WRITTEN TASK » In the Python mailing-list thread below, which module is recommended for timing smaller snippets of code?

Re: [Tutor] (no subject)

2018-10-19 Thread Albert-Jan Roskam



On 19 Oct 2018 18:09, Pat Martin  wrote:

TLDR; How do you figure out if code is inefficient (if it isn't necessarily
obvious) and how do you find a more efficient

-
Hi, check this: https://docs.python.org/3/library/profile.html. Also, the 
timeit module is handy for smaller snippets.
___
Tutor maillist  -  Tutor@python.org
To unsubscribe or change subscription options:
https://mail.python.org/mailman/listinfo/tutor


Re: [Tutor] How to find optimisations for code

2018-10-19 Thread Peter Otten
Pat Martin wrote:

> So should we always use sets or dictionaries if possible? Are these more
> efficient because of not keeping track of their position?

Not always. If you want to know how often one entry/char occurs in a linear 
storage like a list, a string, or a file, then you can loop over the data:

num_c = some_string.count(c)  # the loop is hidden in the count() method


pairs = (line.partition("=")[::2] for line in file)
value = next(value for key, value in pairs if key == wanted_key)

However, if you expect frequent similar questions go with a lookup table:

freq = Counter(some_string)

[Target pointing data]
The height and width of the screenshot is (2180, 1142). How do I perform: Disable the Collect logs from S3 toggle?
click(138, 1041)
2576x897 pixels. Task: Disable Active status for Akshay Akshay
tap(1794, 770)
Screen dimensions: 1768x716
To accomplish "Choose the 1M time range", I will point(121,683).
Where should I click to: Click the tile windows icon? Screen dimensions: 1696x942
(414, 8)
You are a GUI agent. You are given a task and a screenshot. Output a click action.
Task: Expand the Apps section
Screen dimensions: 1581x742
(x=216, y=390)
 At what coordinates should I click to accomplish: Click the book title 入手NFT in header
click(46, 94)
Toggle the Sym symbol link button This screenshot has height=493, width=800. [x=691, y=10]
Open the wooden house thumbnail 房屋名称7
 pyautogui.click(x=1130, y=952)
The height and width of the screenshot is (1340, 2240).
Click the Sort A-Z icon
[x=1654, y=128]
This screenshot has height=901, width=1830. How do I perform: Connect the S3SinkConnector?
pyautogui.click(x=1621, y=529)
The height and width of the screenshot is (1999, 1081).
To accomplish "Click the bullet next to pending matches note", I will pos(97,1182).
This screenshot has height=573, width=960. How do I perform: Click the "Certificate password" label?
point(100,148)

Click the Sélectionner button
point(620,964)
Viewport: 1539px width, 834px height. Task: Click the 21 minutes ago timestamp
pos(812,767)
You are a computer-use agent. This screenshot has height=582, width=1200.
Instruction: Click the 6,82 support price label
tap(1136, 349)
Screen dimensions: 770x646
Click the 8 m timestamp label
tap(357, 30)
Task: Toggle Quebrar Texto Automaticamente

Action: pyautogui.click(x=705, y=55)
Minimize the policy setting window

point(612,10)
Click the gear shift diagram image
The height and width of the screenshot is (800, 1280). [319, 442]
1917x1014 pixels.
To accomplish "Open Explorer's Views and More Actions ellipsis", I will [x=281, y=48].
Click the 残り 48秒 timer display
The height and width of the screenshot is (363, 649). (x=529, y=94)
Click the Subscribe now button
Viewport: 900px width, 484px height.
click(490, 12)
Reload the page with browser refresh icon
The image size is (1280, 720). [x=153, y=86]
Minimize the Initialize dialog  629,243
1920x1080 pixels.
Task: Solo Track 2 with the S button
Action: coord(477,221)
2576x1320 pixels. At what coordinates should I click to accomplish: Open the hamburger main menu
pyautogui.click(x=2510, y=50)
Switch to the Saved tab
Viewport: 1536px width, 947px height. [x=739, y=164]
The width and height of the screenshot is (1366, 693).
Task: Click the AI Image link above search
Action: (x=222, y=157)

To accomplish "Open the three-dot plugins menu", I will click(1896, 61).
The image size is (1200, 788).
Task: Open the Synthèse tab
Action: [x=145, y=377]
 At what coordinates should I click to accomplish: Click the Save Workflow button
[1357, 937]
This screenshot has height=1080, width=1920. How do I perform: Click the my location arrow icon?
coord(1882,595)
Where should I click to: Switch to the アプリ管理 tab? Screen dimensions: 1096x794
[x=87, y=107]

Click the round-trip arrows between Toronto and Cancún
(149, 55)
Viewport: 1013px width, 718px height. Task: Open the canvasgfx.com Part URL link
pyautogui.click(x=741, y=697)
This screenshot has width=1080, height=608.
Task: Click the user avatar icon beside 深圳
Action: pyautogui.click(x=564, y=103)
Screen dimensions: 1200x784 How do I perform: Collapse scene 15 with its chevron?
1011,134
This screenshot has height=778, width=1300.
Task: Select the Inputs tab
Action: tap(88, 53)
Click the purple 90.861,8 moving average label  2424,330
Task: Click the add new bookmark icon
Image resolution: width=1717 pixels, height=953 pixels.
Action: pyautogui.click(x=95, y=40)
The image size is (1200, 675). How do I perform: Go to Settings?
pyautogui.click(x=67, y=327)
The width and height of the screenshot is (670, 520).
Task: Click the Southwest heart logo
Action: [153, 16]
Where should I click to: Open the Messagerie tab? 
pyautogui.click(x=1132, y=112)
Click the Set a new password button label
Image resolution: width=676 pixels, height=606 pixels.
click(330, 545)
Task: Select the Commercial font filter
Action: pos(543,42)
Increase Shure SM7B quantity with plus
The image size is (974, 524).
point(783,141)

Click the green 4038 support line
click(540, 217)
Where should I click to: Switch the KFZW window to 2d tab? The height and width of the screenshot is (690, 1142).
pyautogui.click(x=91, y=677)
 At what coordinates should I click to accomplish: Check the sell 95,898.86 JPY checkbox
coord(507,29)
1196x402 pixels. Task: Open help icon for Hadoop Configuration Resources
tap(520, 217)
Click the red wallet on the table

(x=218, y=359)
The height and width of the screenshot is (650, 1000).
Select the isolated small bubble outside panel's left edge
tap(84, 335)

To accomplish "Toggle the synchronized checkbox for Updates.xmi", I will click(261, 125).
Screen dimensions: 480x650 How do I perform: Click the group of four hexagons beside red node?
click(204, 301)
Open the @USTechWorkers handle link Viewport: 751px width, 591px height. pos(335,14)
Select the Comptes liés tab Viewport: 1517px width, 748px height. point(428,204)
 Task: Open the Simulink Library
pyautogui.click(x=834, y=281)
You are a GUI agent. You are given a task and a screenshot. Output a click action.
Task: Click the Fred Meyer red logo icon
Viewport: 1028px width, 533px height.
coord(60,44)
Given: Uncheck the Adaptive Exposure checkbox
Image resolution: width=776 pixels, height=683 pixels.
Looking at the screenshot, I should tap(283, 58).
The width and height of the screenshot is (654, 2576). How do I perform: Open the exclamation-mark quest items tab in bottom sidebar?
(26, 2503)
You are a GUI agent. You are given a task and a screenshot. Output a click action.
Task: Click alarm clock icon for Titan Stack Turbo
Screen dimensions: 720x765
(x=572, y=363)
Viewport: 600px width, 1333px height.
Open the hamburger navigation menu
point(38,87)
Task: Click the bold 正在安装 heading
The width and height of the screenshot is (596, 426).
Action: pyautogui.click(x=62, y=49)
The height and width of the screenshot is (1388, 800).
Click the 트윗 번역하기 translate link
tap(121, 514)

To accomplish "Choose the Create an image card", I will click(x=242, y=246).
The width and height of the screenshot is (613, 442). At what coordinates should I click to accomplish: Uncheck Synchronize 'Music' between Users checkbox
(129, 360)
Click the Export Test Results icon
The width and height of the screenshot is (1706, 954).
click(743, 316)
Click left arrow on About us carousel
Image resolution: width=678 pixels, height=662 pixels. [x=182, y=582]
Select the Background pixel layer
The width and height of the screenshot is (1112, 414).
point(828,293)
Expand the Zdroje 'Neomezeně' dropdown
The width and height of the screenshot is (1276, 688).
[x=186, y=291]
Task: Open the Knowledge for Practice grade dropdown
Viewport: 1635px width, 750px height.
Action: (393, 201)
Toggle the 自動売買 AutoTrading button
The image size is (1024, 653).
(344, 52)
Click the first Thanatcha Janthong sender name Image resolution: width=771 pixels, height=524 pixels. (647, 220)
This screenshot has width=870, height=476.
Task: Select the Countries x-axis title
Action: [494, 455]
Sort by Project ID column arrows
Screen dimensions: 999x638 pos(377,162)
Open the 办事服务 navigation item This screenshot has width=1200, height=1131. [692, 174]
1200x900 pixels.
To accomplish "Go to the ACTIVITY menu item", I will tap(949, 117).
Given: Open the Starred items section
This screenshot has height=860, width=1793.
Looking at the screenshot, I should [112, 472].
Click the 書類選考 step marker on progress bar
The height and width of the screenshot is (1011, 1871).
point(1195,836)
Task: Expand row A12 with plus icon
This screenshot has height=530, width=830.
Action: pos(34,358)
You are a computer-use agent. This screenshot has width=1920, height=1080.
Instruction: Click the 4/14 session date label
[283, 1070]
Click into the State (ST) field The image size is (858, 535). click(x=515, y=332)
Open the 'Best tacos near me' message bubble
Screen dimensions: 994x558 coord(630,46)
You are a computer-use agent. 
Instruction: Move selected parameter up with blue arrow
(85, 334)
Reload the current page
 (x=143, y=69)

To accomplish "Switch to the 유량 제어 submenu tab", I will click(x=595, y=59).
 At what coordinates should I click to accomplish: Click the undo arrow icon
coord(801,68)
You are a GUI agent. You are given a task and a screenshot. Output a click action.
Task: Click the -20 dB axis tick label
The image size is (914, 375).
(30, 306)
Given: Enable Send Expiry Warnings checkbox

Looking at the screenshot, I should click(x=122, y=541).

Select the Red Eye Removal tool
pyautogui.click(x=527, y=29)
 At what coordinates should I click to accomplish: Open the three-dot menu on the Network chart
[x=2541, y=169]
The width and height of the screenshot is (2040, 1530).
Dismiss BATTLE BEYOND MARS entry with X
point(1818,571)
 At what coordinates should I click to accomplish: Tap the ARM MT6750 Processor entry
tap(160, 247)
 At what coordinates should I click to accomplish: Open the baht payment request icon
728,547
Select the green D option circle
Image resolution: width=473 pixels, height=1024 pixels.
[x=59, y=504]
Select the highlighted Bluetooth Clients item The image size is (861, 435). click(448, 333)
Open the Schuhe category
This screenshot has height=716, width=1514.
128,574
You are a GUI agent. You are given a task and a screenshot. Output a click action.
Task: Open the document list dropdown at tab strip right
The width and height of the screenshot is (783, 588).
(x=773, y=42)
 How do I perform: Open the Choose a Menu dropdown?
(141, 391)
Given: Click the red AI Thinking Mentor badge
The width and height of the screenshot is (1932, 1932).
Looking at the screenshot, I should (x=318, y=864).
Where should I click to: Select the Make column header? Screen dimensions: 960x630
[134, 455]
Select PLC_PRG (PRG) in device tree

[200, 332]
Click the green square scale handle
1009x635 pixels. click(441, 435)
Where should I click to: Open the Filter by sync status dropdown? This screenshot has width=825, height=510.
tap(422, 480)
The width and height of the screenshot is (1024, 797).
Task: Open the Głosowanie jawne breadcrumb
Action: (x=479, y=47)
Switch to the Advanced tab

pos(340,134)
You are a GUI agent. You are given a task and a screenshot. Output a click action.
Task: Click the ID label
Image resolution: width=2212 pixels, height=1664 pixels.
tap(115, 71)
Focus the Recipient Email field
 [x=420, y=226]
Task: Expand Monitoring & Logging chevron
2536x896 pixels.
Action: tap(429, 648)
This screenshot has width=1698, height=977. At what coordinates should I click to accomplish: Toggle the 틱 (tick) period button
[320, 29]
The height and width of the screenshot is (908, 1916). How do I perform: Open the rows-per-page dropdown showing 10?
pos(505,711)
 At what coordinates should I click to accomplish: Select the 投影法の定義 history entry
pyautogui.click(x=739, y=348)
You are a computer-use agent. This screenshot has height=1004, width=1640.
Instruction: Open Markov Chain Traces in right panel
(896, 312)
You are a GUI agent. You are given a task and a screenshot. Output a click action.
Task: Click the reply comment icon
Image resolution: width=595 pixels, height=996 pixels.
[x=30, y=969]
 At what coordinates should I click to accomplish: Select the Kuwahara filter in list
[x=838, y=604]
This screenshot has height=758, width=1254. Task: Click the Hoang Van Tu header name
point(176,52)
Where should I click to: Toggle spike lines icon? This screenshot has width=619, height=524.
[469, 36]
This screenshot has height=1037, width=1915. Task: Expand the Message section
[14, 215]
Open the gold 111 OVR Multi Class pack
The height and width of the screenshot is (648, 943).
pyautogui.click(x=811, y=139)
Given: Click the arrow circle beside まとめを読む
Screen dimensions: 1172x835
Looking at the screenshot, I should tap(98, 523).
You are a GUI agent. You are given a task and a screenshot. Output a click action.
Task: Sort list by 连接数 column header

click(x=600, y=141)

SOLUTION TO THE EXERCISE » The timeit module.